[EXCERPT TO READ]

How not to give a flying fact: a guide for Eskom spin doctors
They have zilcho idea of how to communicate with us, so here are some handy tips to help them along
Me, I think about all sorts of things. Like whether a senior ANC politician will go to jail before or after the Kusile and Medupi power stations start working properly, and whether that will happen in the 23rd or 24th century.
Sometimes I think about the pros and cons of nuclear energy, and I worry about where we’ll put all that toxic waste, and then I remember that we already have a storage facility which currently holds hundreds of barrels of slowly decomposing, hugely destructive, poisonous sludge. It’s called parliament.
Mostly, however, I think about whichever Eskom tweet or press release last appeared on my screen, just before my laptop or phone ran out of power; and I marvel at how Eskom’s communications department still doesn’t get it.
Even now, despite years and years of rage and despair and mockery and resentment, Eskom’s spin doctors still think they’re managing information. It still doesn’t seem to have occurred to them that their primary job – arguably their only job – isn’t about facts but feelings; to acknowledge, validate and perhaps subtly influence the emotions of a profoundly gatvol public.
To this end, I would like to propose that in future, all official announcements involving blackouts consist of the following:
1. Audio, preferably broadcast live, of highly qualified electrical engineers screaming at the ANC’s national executive committee and the entire staff of the department of energy for about 10 minutes. I’m talking Faith Mazibuko screaming at her staff about combi courts, or like what happens when the shredder in Nomvula Mokonyane’s office won’t work and she’s due at the Zondo commission in an hour. That kind of screaming.
2. An apology. If the Eskom comms department doesn’t know what that is, perhaps because it has spent too much time near the ANC, or else has previously worked in any position of authority in any industry in SA, they are welcome to cut and paste the following:
I swear, seriously, if you blame “heightened demand” one more time, there is going to be heightened demand for pitchforks and flaming torches, and trust me, thanks to you we’ve already stocked up on the latter.

[/EXCERPT TO READ]
[INFORMATION]

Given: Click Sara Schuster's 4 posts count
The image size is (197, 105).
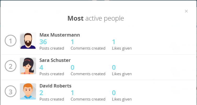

[/INFORMATION]
[INFORMATION]

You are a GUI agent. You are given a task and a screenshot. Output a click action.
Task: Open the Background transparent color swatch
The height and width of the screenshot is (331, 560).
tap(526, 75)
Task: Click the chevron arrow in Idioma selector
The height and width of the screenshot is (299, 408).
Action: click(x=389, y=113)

[/INFORMATION]

Summarize the text on Eskom's spin doctors in two sentences.

Eskom's communications department still thinks it is managing information, when its main job is to acknowledge, validate and perhaps influence the feelings of a profoundly fed-up public. To that end, blackout announcements should carry about 10 minutes of audio of qualified electrical engineers screaming at the ANC's national executive committee and energy department staff, followed by an apology, and blaming "heightened demand" again could stir up heightened demand for pitchforks and flaming torches.